Lines that include the string "marker" are the ones to copy from the entries below.

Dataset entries
§
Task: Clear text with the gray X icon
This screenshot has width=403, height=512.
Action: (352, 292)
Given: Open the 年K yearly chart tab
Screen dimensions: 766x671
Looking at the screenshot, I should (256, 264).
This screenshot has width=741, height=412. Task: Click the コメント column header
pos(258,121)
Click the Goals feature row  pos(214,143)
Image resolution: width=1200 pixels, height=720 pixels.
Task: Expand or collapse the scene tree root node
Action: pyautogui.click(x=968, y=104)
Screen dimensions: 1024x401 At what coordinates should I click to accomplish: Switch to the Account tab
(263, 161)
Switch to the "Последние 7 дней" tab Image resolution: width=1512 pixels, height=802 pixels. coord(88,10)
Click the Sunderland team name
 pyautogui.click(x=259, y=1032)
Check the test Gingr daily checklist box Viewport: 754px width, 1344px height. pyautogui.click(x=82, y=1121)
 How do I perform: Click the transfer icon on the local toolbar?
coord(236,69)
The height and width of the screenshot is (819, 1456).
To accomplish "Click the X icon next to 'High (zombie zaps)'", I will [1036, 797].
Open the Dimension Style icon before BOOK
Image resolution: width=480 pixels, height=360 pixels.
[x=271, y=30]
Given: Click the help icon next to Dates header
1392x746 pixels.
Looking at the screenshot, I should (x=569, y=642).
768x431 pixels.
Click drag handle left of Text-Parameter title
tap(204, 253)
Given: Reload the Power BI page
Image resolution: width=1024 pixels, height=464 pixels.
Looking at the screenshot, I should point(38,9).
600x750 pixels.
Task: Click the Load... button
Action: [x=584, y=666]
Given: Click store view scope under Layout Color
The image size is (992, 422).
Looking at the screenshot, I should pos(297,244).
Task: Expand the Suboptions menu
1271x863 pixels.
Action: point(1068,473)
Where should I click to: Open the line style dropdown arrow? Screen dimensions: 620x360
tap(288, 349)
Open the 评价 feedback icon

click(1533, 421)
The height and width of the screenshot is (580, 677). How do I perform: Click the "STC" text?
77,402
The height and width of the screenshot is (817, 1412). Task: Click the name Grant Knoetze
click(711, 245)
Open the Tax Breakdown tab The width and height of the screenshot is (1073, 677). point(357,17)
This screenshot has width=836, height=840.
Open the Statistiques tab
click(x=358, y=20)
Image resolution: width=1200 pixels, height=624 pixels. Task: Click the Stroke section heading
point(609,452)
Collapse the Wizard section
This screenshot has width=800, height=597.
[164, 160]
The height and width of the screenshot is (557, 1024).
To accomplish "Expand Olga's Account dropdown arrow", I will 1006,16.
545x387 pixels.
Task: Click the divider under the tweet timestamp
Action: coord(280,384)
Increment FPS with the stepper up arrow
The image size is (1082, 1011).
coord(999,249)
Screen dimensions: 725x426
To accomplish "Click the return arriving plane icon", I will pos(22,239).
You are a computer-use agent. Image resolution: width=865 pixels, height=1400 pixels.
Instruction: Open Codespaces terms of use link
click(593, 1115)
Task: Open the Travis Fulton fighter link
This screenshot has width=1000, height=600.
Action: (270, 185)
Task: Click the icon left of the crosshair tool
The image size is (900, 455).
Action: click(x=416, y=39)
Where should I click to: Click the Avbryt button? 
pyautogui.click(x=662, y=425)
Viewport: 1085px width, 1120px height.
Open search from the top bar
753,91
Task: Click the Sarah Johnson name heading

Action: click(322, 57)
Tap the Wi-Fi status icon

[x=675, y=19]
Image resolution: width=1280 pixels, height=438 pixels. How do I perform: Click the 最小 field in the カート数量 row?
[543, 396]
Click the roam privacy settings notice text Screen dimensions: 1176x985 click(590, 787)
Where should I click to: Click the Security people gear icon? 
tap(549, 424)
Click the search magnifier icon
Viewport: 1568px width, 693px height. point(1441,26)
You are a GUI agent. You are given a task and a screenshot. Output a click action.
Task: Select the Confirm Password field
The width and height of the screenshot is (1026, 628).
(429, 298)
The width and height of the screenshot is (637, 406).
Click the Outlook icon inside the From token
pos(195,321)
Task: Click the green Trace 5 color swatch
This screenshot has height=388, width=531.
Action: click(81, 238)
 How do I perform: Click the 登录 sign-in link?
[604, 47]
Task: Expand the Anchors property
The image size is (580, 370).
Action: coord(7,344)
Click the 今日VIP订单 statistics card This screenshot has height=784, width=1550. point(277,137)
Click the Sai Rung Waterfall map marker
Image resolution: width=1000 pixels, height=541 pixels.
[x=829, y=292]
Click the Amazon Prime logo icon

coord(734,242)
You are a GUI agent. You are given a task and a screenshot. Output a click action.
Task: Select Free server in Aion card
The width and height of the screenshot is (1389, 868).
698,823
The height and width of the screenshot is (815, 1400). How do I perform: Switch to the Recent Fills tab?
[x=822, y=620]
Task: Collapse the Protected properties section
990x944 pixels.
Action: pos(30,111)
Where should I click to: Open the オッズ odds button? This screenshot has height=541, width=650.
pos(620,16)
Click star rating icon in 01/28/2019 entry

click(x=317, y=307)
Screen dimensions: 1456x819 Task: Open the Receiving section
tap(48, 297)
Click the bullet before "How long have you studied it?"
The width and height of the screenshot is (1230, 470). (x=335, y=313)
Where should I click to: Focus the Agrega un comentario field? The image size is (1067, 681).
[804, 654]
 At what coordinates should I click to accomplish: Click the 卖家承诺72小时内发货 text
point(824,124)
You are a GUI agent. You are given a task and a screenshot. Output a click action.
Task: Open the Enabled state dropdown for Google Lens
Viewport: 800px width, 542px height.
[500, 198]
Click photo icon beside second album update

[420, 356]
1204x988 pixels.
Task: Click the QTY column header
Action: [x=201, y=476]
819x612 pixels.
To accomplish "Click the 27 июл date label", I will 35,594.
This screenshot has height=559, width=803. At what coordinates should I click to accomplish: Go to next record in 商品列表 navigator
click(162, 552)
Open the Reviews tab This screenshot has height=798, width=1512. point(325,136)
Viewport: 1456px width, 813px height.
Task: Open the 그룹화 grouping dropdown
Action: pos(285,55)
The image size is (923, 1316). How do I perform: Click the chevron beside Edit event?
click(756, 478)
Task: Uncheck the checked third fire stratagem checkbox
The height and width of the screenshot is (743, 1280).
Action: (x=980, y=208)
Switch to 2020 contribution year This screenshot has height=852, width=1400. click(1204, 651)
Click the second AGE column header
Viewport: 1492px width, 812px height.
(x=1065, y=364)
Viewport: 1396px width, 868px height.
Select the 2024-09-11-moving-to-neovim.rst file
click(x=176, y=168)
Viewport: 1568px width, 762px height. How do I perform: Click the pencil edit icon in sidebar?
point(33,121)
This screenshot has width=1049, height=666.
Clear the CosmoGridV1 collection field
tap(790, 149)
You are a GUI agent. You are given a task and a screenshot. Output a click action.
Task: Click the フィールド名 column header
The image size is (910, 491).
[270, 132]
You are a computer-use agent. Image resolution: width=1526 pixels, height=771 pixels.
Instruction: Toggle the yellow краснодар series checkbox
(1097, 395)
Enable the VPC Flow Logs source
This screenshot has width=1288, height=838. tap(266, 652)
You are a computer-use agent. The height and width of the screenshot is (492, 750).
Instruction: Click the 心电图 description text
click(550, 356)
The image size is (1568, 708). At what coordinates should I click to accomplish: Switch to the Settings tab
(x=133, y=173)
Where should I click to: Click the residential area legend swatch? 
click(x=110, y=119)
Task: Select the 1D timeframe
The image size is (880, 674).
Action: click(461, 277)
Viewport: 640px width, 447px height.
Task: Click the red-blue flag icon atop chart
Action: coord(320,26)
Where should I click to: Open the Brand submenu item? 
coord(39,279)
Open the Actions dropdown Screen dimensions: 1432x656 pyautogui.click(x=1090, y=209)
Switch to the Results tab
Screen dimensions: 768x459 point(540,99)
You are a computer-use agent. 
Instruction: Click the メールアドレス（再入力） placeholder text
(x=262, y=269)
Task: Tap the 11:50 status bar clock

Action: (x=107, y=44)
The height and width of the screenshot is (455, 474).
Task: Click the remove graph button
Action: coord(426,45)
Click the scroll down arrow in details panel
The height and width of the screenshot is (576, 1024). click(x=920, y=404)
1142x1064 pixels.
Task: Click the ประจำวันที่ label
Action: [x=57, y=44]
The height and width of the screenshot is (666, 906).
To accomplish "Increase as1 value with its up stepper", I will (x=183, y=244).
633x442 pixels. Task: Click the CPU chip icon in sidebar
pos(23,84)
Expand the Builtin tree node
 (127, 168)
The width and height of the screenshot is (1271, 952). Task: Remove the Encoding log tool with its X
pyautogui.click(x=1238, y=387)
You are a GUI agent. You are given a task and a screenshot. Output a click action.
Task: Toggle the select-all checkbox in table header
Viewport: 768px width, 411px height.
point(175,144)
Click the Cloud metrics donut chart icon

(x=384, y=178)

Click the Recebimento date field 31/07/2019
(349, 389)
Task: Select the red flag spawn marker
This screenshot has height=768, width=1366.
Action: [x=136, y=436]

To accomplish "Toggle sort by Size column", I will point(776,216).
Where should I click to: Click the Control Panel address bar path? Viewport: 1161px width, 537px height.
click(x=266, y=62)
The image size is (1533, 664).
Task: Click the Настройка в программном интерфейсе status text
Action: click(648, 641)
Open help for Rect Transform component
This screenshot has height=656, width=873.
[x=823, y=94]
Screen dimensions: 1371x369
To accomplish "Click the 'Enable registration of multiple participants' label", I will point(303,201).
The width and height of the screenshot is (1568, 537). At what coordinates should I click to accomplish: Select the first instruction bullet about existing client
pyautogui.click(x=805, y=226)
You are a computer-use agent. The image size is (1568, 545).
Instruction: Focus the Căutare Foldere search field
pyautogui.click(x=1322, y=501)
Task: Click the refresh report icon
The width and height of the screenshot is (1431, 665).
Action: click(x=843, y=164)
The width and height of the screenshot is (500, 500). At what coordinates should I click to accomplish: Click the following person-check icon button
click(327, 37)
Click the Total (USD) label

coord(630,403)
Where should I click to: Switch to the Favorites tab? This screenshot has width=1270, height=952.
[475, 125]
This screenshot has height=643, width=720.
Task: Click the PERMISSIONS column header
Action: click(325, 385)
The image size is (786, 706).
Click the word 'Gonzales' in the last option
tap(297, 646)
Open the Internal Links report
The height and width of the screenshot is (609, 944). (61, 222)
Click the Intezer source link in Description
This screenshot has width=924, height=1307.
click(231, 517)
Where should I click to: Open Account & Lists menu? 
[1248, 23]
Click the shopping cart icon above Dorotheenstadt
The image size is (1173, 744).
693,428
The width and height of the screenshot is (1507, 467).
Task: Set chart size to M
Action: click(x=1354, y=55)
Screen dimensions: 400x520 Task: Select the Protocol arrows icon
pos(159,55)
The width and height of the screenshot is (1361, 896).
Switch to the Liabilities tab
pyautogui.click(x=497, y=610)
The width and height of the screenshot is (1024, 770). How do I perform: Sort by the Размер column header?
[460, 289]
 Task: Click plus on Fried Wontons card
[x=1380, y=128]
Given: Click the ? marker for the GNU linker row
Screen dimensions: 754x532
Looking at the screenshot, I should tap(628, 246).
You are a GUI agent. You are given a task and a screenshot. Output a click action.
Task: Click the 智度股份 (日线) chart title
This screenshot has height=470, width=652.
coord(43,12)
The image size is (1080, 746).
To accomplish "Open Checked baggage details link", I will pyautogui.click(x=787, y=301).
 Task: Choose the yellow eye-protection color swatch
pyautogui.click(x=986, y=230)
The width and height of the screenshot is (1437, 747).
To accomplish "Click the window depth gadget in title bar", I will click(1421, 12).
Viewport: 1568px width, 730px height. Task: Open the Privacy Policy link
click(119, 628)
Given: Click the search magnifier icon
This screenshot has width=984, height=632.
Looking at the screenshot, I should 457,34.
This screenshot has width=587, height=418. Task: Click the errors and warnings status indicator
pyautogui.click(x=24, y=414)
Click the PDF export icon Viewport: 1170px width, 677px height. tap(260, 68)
§
**EXPECTED ANSWER**
Click the Sai Rung Waterfall map marker
Task: Select the red flag spawn marker
Given: Click the ? marker for the GNU linker row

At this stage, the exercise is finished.